How to Align Your Security Strategy with Your Business Goals
Information Security Business Alignment: 3 Key Elements to Keep in Mind
Aligning your cybersecurity posture with your overall business objectives is essential to protect your business against breaches and intrusions. Security leaders are charged with implementing impactful and effective cybersecurity strategies that improve the organization’s cybersecurity posture.
How can you improve your cybersecurity defenses in practical terms? It all starts with understanding, defining and eventually aligning the relationship between your core business functions, IT assets and data.
How Business Functions, IT Assets and Data Work Together
By taking a closer look on how these elements are interrelated, it will be easier for you to decide which security controls you should implement for each of them:
- Business functions will rely on IT assets
- IT assets will generate data
- Data will provide business functions
As an executive, you are responsible for implementing security controls to business functions, IT assets and data. You will have to face internal and external risk and base yourself on best practices to protect your business functions, IT assets and data against breaches, intrusions and theft.
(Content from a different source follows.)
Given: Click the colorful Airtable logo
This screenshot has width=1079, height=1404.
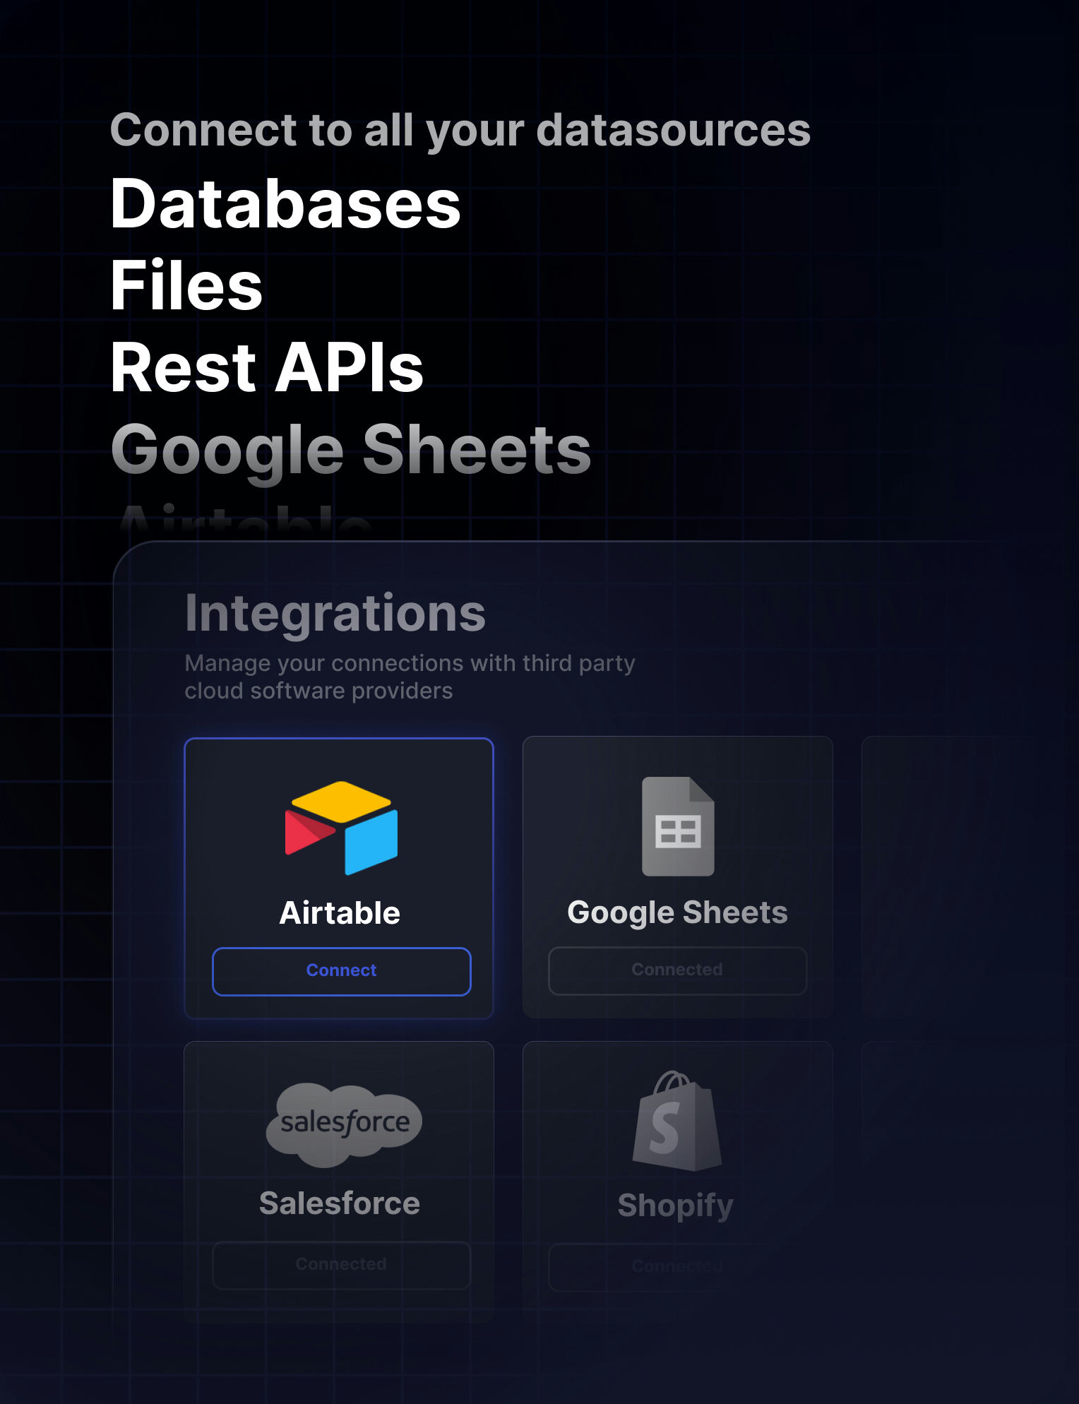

Only when security initiatives are aligned throughout the organization, you can strengthen your cybersecurity posture, protect your critical assets and applications against breaches, theft and intrusions, demonstrate that your security initiatives are effective and maximize your return on investment.
A business function is a process or operation that is performed routinely to carry out a part of the mission of an organization. Examples includes R&D, Sales, Marketing, HR, Finance, Purchasing, Manufacturing etc.
We need security controls to protect business functions, which are typically based on governance, management, policies and planning.
- Frameworks: They relate to the norms of the International Standardization Organization (ISO), such as ISO38500 for governance, ISO31000 for business continuity management and ISO22301 for risk, and COBIT 5.
- Related Services: Governance, Management Roles & Responsibilities, Business Continuity Planning, Crisis Management Planning, Risk Management Planning
IT assets include all elements of hardware and software used in the course of business activities and in the IT environment. Examples include operational infrastructure, routers, switches, servers and server components, desktops, mobile devices, backup devices etc.
Security controls for IT assets are very different to security controls for business functions. You will have to evaluate whether your IT assets are vulnerable to threats and, if so, to which extent:
- Frameworks: Here, you will be able to assess vulnerabilities based on the OWASP Top 10 or CVSS.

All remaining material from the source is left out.